It can be though of as an einsum operation that also is responsible for initializing weight matrices.

from einops.layers.torch import EinMix

batch, sequence, channels, hidden_dim = 32, 20, 64, 128
x = torch.randn(batch, sequence, channels)

# Apply a linear transformation across the channel dimension
linear_layer = EinMix(
    'b s c -> b s d',
    weight_shape='c d',
    bias_shape='d',
    c=channels, d=hidden_dim
)
y = linear_layer(x)  # shape: [32, 20, 128]

# Einsum equivalent
weight, bias = torch.randn(channels, hidden_dim), torch.randn(hidden_dim
torch.einsum('bsc,ch->bsh', x, weight) + bias

# More complex example: Apply different transformations to different heads
heads, dim = 8, 32
x = torch.randn(batch, sequence, heads, dim)  # [batch, seq, heads, dim]

# Transform each head with its own weights
head_transform = EinMix(
    'b s h d -> b s h d_out',
    weight_shape='h d d_out',
    bias_shape='h d_out',
    h=heads, d=dim, d_out=64
)
y = head_transform(x)  # shape: [32, 20, 8, 64]

Pack / Unpack

Previous operations required knowing all of the dimensions of the tensors.

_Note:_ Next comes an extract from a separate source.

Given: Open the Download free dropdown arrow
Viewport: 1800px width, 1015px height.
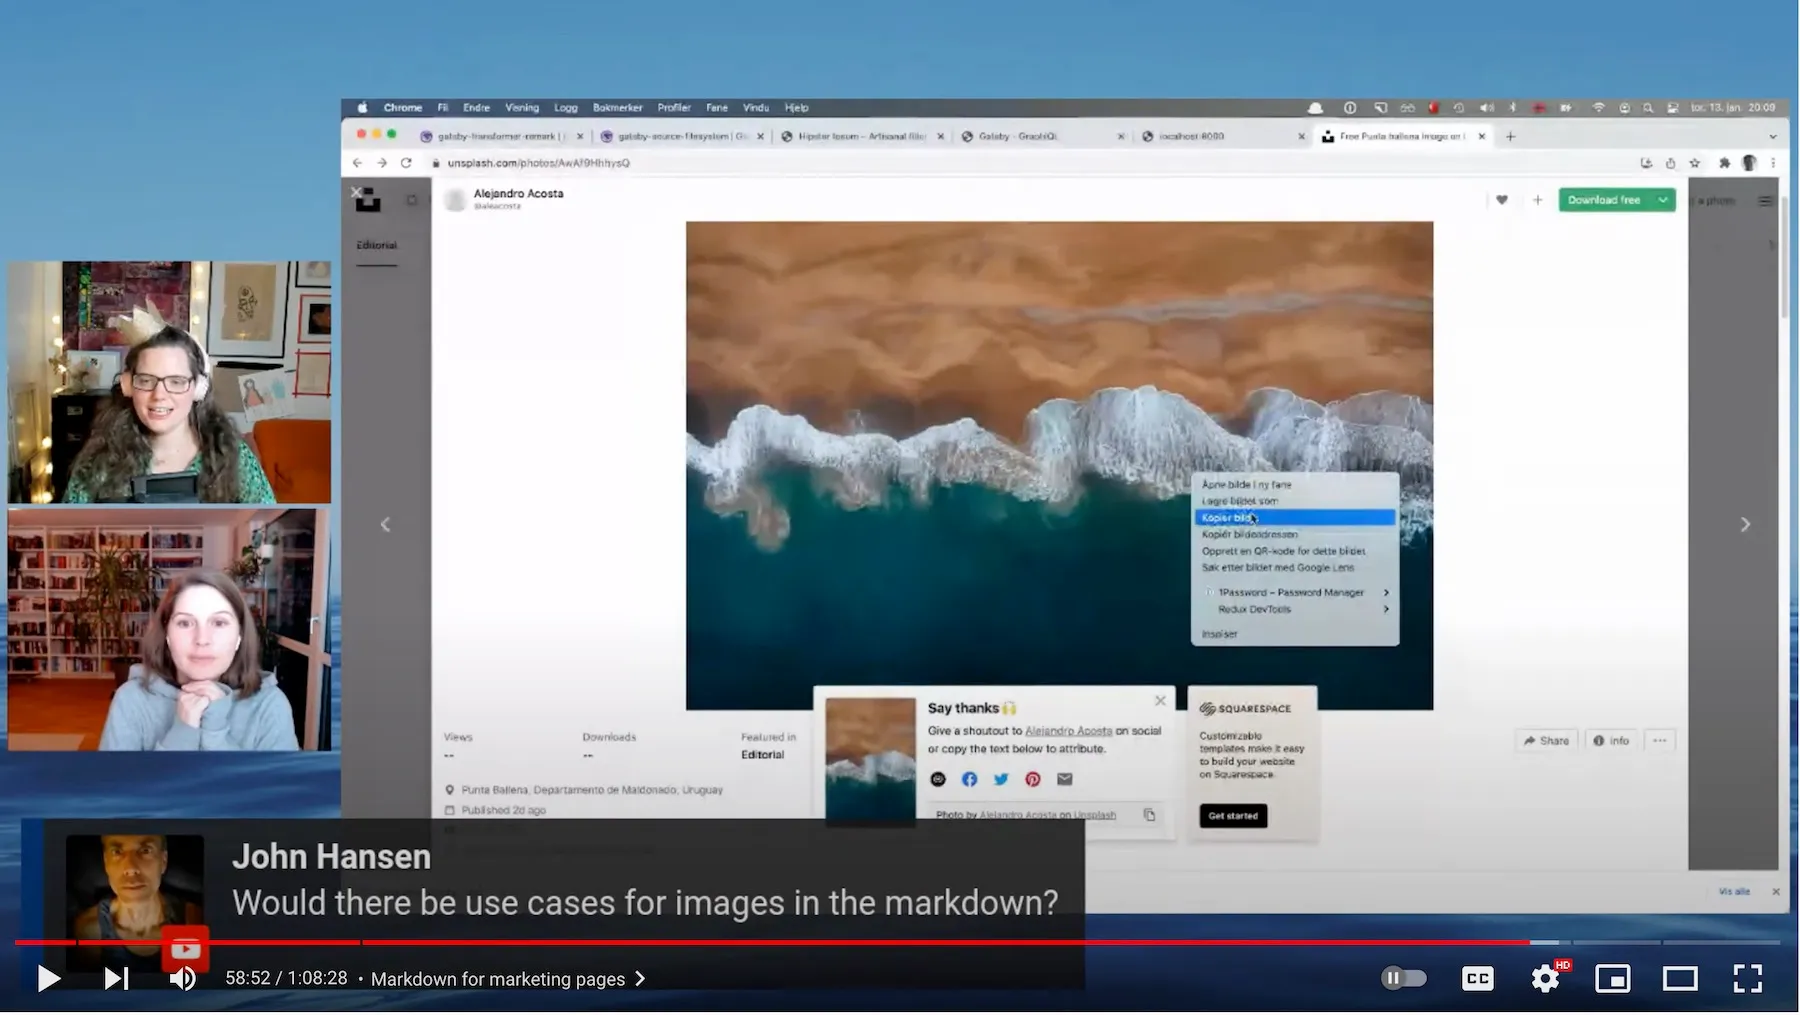Looking at the screenshot, I should click(x=1663, y=200).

The pack and unpack operations also combining and splitting tensors with variable dimensions.

from einops import pack, unpack

# Apply same operation to tensors with different batch dimensions
a = torch.randn(32, 128)        # [batch, features]
b = torch.randn(4, 8, 128)      # [batch1, batch2, features]
c = torch.randn(2, 3, 4, 128)   # [b1, b2, b3, features]
weight = torch.randn(128, 64)   # [features, out_features]

packed, ps = pack([a, b, c], "* features")
# ps stores the leading dimensions [32], [4, 8], [2, 3, 4]
# this is needed to unpack

result_packed = packed @ weight  # single matmul for all tensors
result_a, result_b, result_c = unpack(result_packed, ps, "* out_features")
# result shapes: [32, 64], [4, 8, 64], [2, 3, 4, 64]

# Universal function
def universal_predict(inputs):
    packed, ps = pack(inputs, "* features")
    return unpack(model(packed), ps, "* features")

Model Creation

Common Neural Network Layers

# Linear layers
nn.Linear(in_features=784, out_features=128)
nn.LazyLinear(out_features=128)              # Infers input size

# Convolutional layers
nn.Conv1d(in_channels=1, out_channels=64, kernel_size=3)
nn.Conv2d(in_channels=3, out_channels=64, kernel_size=3, padding=1)
nn.Conv3d(in_channels=1, out_channels=32, kernel_size=3)

# Pooling layers
nn.MaxPool2d(kernel_size=2, stride=2)
nn.AvgPool2d(kernel_size=2)
nn.AdaptiveAvgPool2d((7, 7))                 # Adaptive pooling

# Normalization layers
nn.BatchNorm1d(num_features=128)
nn.BatchNorm2d(num_features=64)
nn.LayerNorm(normalized_shape=[128])
nn.GroupNorm(num_groups=8, num_channels=64)

# Recurrent layers
nn.LSTM(input_size=100, hidden_size=128, num_layers=2, batch_first=True)
nn.GRU(input_size=100, hidden_size=128, batch_first=True)
nn.RNN(input_size=100, hidden_size=128, batch_first=True)

# Transformer layers
nn.TransformerEncoder(
    nn.TransformerEncoderLayer(d_model=512, nhead=8),
    num_layers=6
)

# Activation functions
nn.ReLU()
nn.GELU()
nn.Sigmoid()
nn.Tanh()
nn.LeakyReLU(negative_slope=0.01)
nn.ELU()
nn.Swish()  # or nn.SiLU()

# Regularization
nn.Dropout(p=0.5)

Custom Modules and Layers

import torch.nn as nn
import torch.nn.functional as F

# Basic custom module - parameter registration
class CustomLinear(nn.Module):
    def __init__(self, in_features, out_features, bias=True):
        super().__init__()
        # Register learnable parameters
        self.weight = nn.Parameter(torch.randn(out_features, in_features))
        if bias:
            self.bias = nn.Parameter(torch.randn(out_features))
        else:
            self.register_parameter('bias', None)  # Explicitly register None
    
    def forward(self, x):
        return F.linear(x, self.weight, self.bias)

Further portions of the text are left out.